## CONSIGNE DE L'EXERCICE
Prolongez la critique du concert donné à Liège le 5 décembre 2002 en reprenant après sa dernière phrase.

C O N C E R T S 
 
...
[ Sommaire de la rubrique ] [ Index par genre ]
 
......
LIEGE

05/12/02


Louis Langrée
Mozart, Musique funèbre maçonnique
[ou Ode funèbre maçonnique] en do mineur K 477 [1785]

Rachmaninov, L'Île des Morts op. 29 [1909]

Mozart, Requiem en ré mineur K 626 [1791] 
[ Version de Franz Beyer, 1971]

Laure Delcampe, soprano
Sara Mingardo, contralto
Werner Güra, ténor
David Wilson-Johnson, basse

Choeur symphonique de Namur
(Denis Menier, chef de choeur)

Orchestre Philharmonique de Liège
Louis Langrée, direction

Salle Philharmonique de Liège - 5 décembre 2002


Voilà, a priori, un programme impeccablement construit et d'une harmonie funeste ; or tout le génie de Louis Langrée est d'avoir su dépasser les apparences et le sens commun pour en révéler l'unité profonde, autrement subtile, cet élan vital qui traverse des musiques enténébrées et nargue la Mort : l'horizon dégagé et serein sur lequel se referme (si peu) l'ode maçonnique ; la réminiscence exaltée des plaisirs et des joies de l'existence (l'Espressivo de L'Île des Morts) et ces flux d'énergie, ces éclats de lumière qui irradient et innervent le Requiem.

Ennemi de l'emphase et des effets, Louis Langrée impose sa vision, originale, alerte et dense, et d'une exceptionnelle cohérence. Il opte pour des tempi plus rapides qu'à l'ordinaire et aborde l'oeuvre avec un sens exceptionnel du rythme, une intelligence aiguë du discours musical, un mélange de rigueur et d'élégance qui délivrent le chef-d'oeuvre de toute pesanteur, de toute redondance et lui restitue sa vigueur originelle : le Dies Irae et le Rex Tremendae retrouvent un impact, une fulgurance irrésistibles ; le Lacrimosa n'a jamais été aussi sobre, juste et d'autant plus incandescent. En même temps, l'hédonisme vocal de Mozart s'épanouit avec une sensualité et une délicatesse rares : Recordare, superbe de naturel, Agnus Dei tout en nuances et murmures, mais sans aucune mièvrerie. Évidemment, toute lecture personnelle prend le risque de diviser, de décevoir : un tempo trop vif me semble amoindrir la solennité du Sanctus (adagio initial) et, dans le Tuba Mirum, un quatuor qui privilégie la beauté du son à l'expression, peine à évoquer l'angoisse des morts à l'approche du Jugement dernier...

## DONNÉES ENREGISTRÉES
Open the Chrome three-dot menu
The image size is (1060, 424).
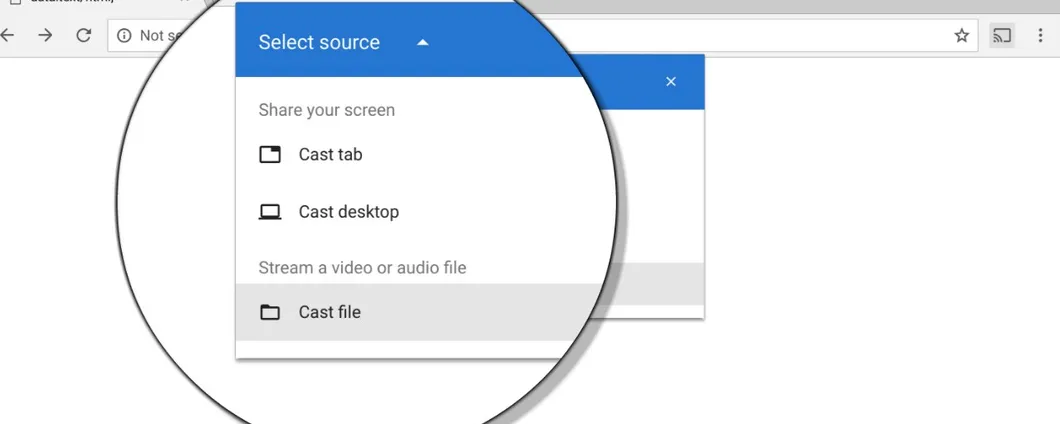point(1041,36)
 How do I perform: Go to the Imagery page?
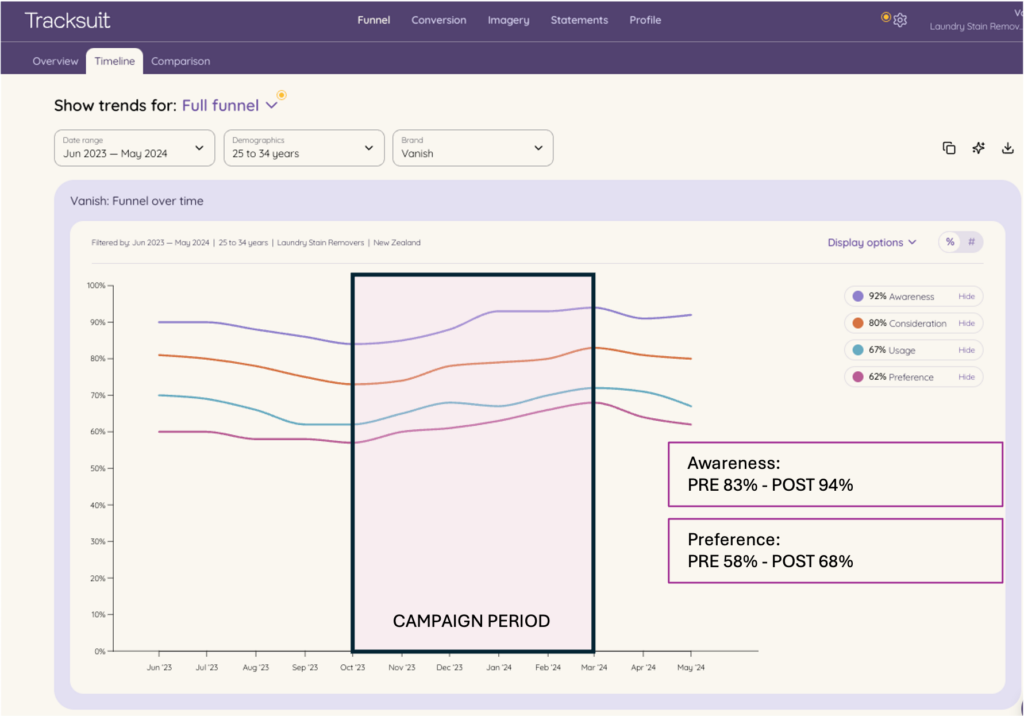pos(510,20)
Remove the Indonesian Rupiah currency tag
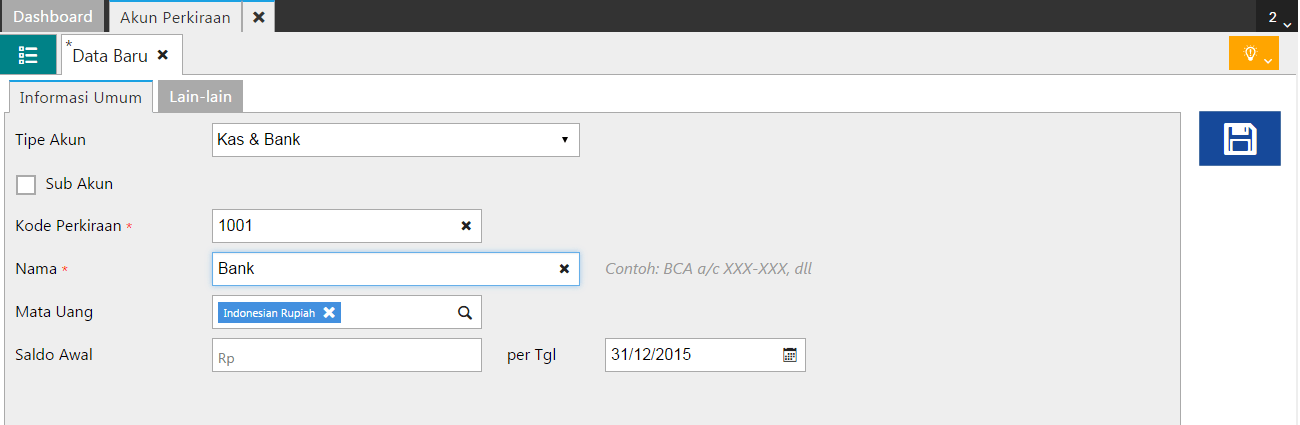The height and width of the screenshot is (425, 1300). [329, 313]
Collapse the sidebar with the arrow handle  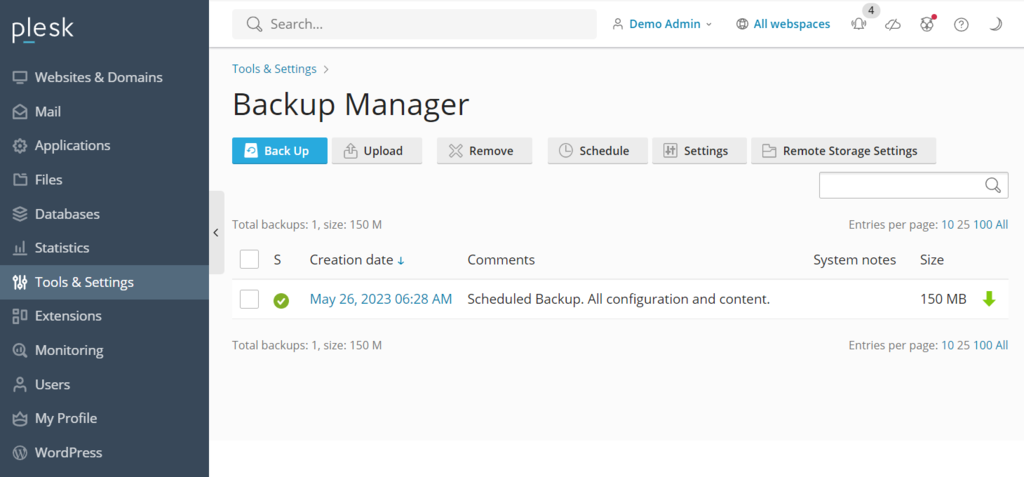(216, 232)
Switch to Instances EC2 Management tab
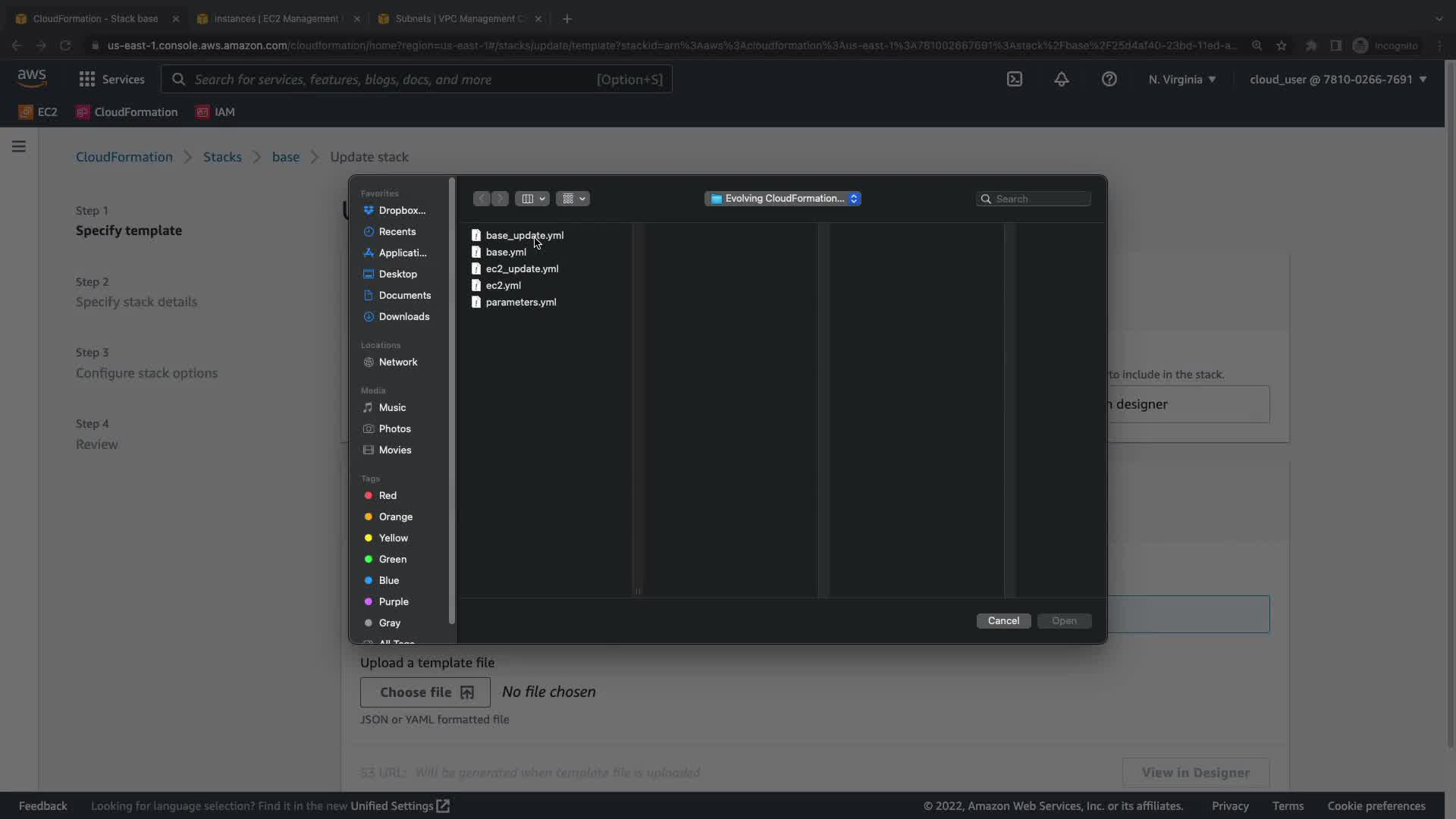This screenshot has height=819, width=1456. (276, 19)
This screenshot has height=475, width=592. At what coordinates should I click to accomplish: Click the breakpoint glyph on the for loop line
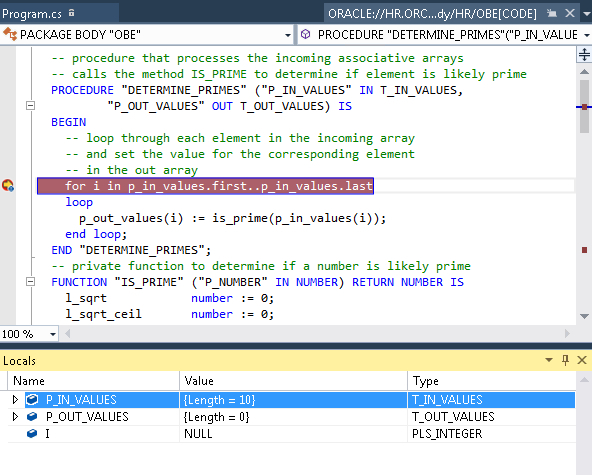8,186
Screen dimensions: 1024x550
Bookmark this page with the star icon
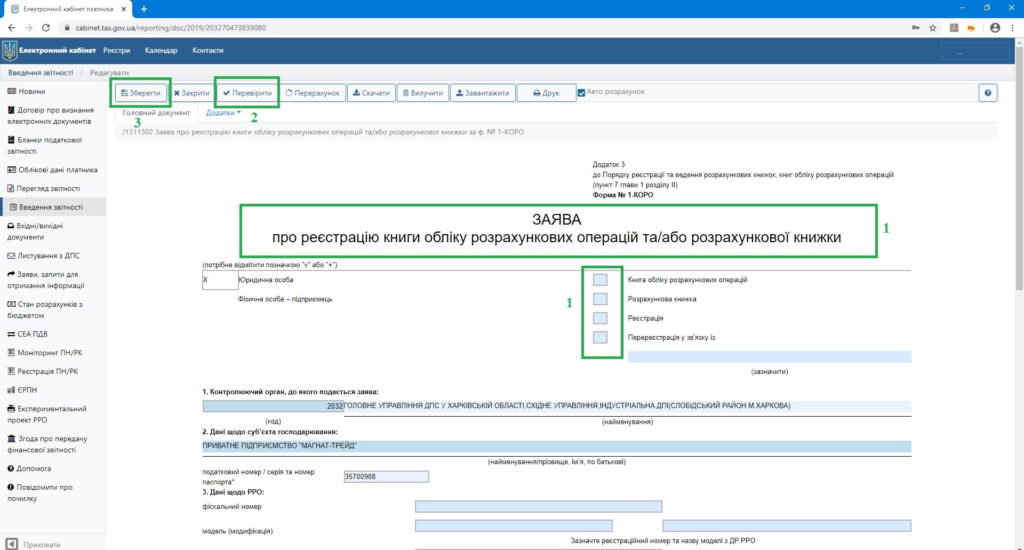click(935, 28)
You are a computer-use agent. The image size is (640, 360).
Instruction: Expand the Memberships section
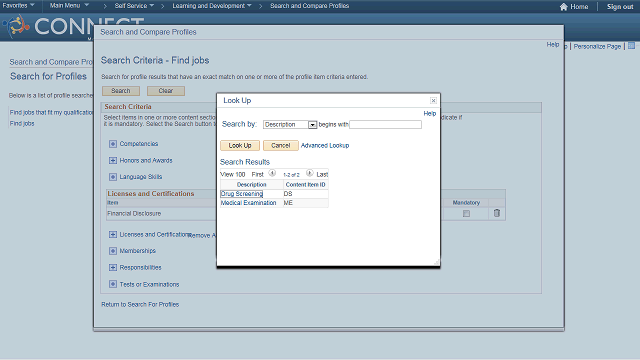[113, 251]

## RÉSULTAT OBTENU
Si les solistes, dotés de voix légères, mais fins musiciens, épousent idéalement le propos du chef (à l'exception de la basse, égarée), en revanche, un choeur mieux proportionné et plus précis aurait avantageusement remplacé celui de Namur, honorable, impliqué, mais écrasant et parfois approximatif. Par contre, rien ne vient entacher l'exécution, magistrale, du poème symphonique de Rachmaninov. Là encore, Louis Langrée fait entendre sa différence : L'Île des Morts se révèle d'une beauté sidérante, nettement plus riche et complexe qu'une écoute superficielle, avide de contrastes et d'idées simples ne le laisserait croire. L'épisode central ne culmine pas sur une apothéose ; non, il y a quelque chose de forcené, de douloureux dans son lyrisme, une insistance où sourd l'angoisse. Les pages oniriques et indécises du Largo final prennent un relief encore plus troublant, évanescentes, mais insidieuses et pénétrantes.

Finalement, la seule concession au pathos, il faut la chercher ailleurs : dans le ton grave et les mots choisis dont use Louis Langrée pour expliquer qu'aucun bis n'est possible après un requiem, sauf, peut-être, la dernière phrase que Mozart a écrite "avant de ne plus pouvoir écrire"... mais que ne donnerait-on pour réentendre les huit mesures, essentielles, inaltérables du Lacrimosa ?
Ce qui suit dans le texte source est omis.